PeopleSoft got into the customer relationship management market when it acquired Vantive early last year and released a Web-based version of Vantive's applications as part of its PeopleSoft 8 product line last June. With the upcoming upgrades PeopleSoft is looking to put itself in a position to compete head-on with Siebel, Oracle and SAP for CRM installations.
"My goal in 2002 is [for us] to emerge as the clear alternative to Siebel," said Phil Wilmington, executive vice-president of North American operations and global alliances at PeopleSoft. "I think it's Siebel and three [other] players now: us, Oracle and SAP."
At a customer event on 4 December, Wilmington and other PeopleSoft executives said the company plans to ship an initial CRM upgrade before the end of the year, with features tailored for financial services industry users plus support for a third-party tool to integrate the software with Microsoft's Outlook e-mail software.
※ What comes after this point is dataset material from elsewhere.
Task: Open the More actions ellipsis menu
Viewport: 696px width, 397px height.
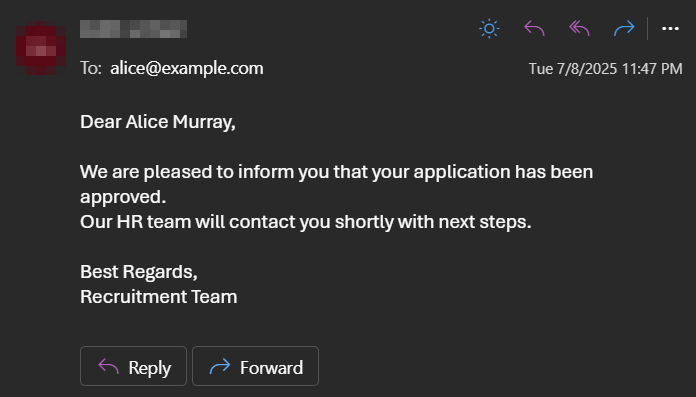Action: (x=670, y=29)
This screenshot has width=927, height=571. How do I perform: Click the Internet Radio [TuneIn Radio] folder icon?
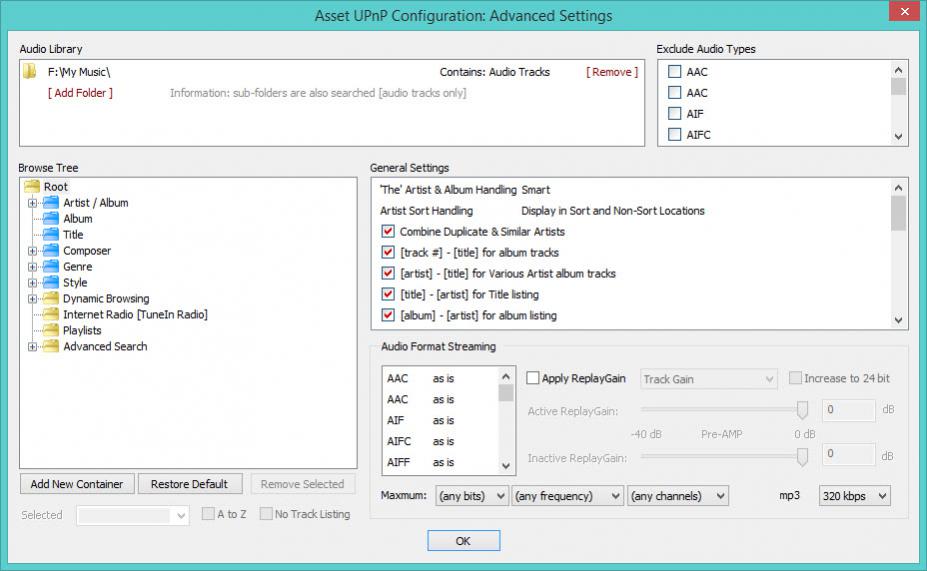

A more substantial upgrade will follow in March and will include a mobile version of the applications and features geared toward other vertical industries, such as insurance, PeopleSoft said. Dubbed Version 8.4, the upgrade will also add a module aimed at help desks that need to track software defects.
Rick Bergquist, PeopleSoft's chief technology officer, acknowledged that analysts have identified some areas in which the company's CRM applications fall short of Siebel's technology. But once Version 8.4 ships, he said: "we don't think we'll have any large competitive gaps out there".
PeopleSoft has sold its CRM applications to about 125 customers, and Bergquist said roughly 10 companies have gone live with the software.
Thomson's Financial's portfolio solutions subsidiary, which develops investment management and accounting software, is one user that has PeopleSoft 8 CRM in place. Thomson Financial rolled out some of the applications for 160 employees earlier this year in the first phase of a long-term project that eventually could involve 2,000 end users.
Craig Berkson, chief information officer at the portfolio solutions unit, said PeopleSoft's Web-based client software significantly reduces desktop support issues because no code needs to be installed on PCs. But Berkson added that there are some functional differences between PeopleSoft 8 CRM and the last release of Vantive's applications, which he had initially installed at one division.
For example, Berkson said, the PeopleSoft 8 product has less-sophisticated relationship modelling capabilities because it was based on an earlier Vantive release. As a result, he said, users may have to customise the software in order to set up a real-world data model.
The CRM 8.4 upgrade should include more flexible data modelling capabilities, he said, adding that Thomson Financial is also interested in the Outlook integration and the mobile computing capabilities PeopleSoft is promising.